■ Your instructions: Each record should be output exactly, with every character kept.

-.-.-

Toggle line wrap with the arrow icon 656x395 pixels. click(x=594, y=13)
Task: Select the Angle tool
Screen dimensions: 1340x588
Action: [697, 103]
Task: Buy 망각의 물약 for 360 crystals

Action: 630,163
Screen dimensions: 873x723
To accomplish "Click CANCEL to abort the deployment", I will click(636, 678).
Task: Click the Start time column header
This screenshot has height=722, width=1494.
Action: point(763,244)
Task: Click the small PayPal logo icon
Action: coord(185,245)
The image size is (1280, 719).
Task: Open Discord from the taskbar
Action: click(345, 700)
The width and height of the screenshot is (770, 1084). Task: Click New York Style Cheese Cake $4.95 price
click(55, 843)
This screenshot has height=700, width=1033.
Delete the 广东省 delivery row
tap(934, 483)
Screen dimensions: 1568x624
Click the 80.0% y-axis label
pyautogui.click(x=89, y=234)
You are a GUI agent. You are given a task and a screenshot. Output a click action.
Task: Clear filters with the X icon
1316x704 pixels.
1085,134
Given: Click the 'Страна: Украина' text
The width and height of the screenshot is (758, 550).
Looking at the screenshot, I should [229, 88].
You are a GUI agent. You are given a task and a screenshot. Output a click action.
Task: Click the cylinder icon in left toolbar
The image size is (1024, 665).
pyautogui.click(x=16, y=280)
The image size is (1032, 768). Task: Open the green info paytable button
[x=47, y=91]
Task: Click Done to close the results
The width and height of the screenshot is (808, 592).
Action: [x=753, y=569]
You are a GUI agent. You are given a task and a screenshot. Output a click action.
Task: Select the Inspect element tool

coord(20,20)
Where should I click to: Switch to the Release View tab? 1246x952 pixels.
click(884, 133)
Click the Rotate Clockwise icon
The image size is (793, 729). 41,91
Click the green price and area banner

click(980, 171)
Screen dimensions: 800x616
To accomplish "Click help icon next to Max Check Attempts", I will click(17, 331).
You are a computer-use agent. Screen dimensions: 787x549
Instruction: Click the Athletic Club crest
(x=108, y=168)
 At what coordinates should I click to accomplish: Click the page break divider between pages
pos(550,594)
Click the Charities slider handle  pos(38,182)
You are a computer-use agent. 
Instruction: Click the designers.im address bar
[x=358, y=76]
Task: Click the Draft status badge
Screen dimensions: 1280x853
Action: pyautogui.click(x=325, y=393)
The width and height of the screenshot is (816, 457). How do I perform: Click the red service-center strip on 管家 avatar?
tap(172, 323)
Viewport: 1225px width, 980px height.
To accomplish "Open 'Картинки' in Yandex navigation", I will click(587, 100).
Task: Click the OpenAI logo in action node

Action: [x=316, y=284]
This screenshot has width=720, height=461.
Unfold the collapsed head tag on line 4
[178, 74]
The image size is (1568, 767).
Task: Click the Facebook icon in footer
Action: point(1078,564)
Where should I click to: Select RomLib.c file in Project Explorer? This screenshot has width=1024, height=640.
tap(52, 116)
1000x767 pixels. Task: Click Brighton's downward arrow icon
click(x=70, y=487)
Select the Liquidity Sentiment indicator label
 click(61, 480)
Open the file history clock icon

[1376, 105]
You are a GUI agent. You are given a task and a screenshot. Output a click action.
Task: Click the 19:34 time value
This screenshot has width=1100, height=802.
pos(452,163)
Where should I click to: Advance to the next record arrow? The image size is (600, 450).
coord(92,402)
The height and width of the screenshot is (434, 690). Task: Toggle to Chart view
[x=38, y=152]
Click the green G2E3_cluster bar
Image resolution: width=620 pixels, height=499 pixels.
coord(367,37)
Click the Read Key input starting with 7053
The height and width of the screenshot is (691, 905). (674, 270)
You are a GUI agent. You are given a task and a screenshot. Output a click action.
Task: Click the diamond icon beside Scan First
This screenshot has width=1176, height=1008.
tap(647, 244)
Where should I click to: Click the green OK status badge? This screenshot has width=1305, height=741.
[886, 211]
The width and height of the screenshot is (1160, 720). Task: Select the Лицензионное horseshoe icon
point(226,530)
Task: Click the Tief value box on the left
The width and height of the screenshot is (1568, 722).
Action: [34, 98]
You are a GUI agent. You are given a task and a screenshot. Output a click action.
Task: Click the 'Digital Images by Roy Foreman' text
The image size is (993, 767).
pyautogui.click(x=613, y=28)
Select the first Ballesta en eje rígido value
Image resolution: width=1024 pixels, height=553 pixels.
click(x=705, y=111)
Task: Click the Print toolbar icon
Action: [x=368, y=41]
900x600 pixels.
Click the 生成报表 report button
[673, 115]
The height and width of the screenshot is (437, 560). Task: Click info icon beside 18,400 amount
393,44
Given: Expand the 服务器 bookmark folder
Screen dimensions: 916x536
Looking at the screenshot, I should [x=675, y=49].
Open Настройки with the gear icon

-.-.-

■ Solution to the exercise:
Toggle line wrap with the arrow icon 656x395 pixels. click(x=594, y=13)
Task: Select the Angle tool
Screen dimensions: 1340x588
Action: [697, 103]
Task: Buy 망각의 물약 for 360 crystals

Action: 630,163
Screen dimensions: 873x723
To accomplish "Click CANCEL to abort the deployment", I will click(636, 678).
Task: Click the Start time column header
This screenshot has height=722, width=1494.
Action: point(763,244)
Task: Click the small PayPal logo icon
Action: coord(185,245)
The image size is (1280, 719).
Task: Open Discord from the taskbar
Action: click(345, 700)
The width and height of the screenshot is (770, 1084). Task: Click New York Style Cheese Cake $4.95 price
click(55, 843)
This screenshot has height=700, width=1033.
Delete the 广东省 delivery row
tap(934, 483)
Screen dimensions: 1568x624
Click the 80.0% y-axis label
pyautogui.click(x=89, y=234)
You are a GUI agent. You are given a task and a screenshot. Output a click action.
Task: Clear filters with the X icon
1316x704 pixels.
1085,134
Given: Click the 'Страна: Украина' text
The width and height of the screenshot is (758, 550).
Looking at the screenshot, I should [229, 88].
You are a GUI agent. You are given a task and a screenshot. Output a click action.
Task: Click the cylinder icon in left toolbar
The image size is (1024, 665).
pyautogui.click(x=16, y=280)
The image size is (1032, 768). Task: Open the green info paytable button
[x=47, y=91]
Task: Click Done to close the results
The width and height of the screenshot is (808, 592).
Action: [x=753, y=569]
You are a GUI agent. You are given a task and a screenshot. Output a click action.
Task: Select the Inspect element tool

coord(20,20)
Where should I click to: Switch to the Release View tab? 1246x952 pixels.
click(884, 133)
Click the Rotate Clockwise icon
The image size is (793, 729). 41,91
Click the green price and area banner

click(980, 171)
Screen dimensions: 800x616
To accomplish "Click help icon next to Max Check Attempts", I will click(17, 331).
You are a computer-use agent. Screen dimensions: 787x549
Instruction: Click the Athletic Club crest
(x=108, y=168)
 At what coordinates should I click to accomplish: Click the page break divider between pages
pos(550,594)
Click the Charities slider handle  pos(38,182)
You are a computer-use agent. 
Instruction: Click the designers.im address bar
[x=358, y=76]
Task: Click the Draft status badge
Screen dimensions: 1280x853
Action: pyautogui.click(x=325, y=393)
The width and height of the screenshot is (816, 457). How do I perform: Click the red service-center strip on 管家 avatar?
tap(172, 323)
Viewport: 1225px width, 980px height.
To accomplish "Open 'Картинки' in Yandex navigation", I will click(587, 100).
Task: Click the OpenAI logo in action node

Action: [x=316, y=284]
This screenshot has width=720, height=461.
Unfold the collapsed head tag on line 4
[178, 74]
The image size is (1568, 767).
Task: Click the Facebook icon in footer
Action: point(1078,564)
Where should I click to: Select RomLib.c file in Project Explorer? This screenshot has width=1024, height=640.
tap(52, 116)
1000x767 pixels. Task: Click Brighton's downward arrow icon
click(x=70, y=487)
Select the Liquidity Sentiment indicator label
 click(61, 480)
Open the file history clock icon

[1376, 105]
You are a GUI agent. You are given a task and a screenshot. Output a click action.
Task: Click the 19:34 time value
This screenshot has width=1100, height=802.
pos(452,163)
Where should I click to: Advance to the next record arrow? The image size is (600, 450).
coord(92,402)
The height and width of the screenshot is (434, 690). Task: Toggle to Chart view
[x=38, y=152]
Click the green G2E3_cluster bar
Image resolution: width=620 pixels, height=499 pixels.
coord(367,37)
Click the Read Key input starting with 7053
The height and width of the screenshot is (691, 905). (674, 270)
You are a GUI agent. You are given a task and a screenshot. Output a click action.
Task: Click the diamond icon beside Scan First
This screenshot has width=1176, height=1008.
tap(647, 244)
Where should I click to: Click the green OK status badge? This screenshot has width=1305, height=741.
[886, 211]
The width and height of the screenshot is (1160, 720). Task: Select the Лицензионное horseshoe icon
point(226,530)
Task: Click the Tief value box on the left
The width and height of the screenshot is (1568, 722).
Action: [34, 98]
You are a GUI agent. You are given a task and a screenshot. Output a click action.
Task: Click the 'Digital Images by Roy Foreman' text
The image size is (993, 767).
pyautogui.click(x=613, y=28)
Select the first Ballesta en eje rígido value
Image resolution: width=1024 pixels, height=553 pixels.
click(x=705, y=111)
Task: Click the Print toolbar icon
Action: [x=368, y=41]
900x600 pixels.
Click the 生成报表 report button
[673, 115]
The height and width of the screenshot is (437, 560). Task: Click info icon beside 18,400 amount
393,44
Given: Expand the 服务器 bookmark folder
Screen dimensions: 916x536
Looking at the screenshot, I should [x=675, y=49].
Open Настройки with the gear icon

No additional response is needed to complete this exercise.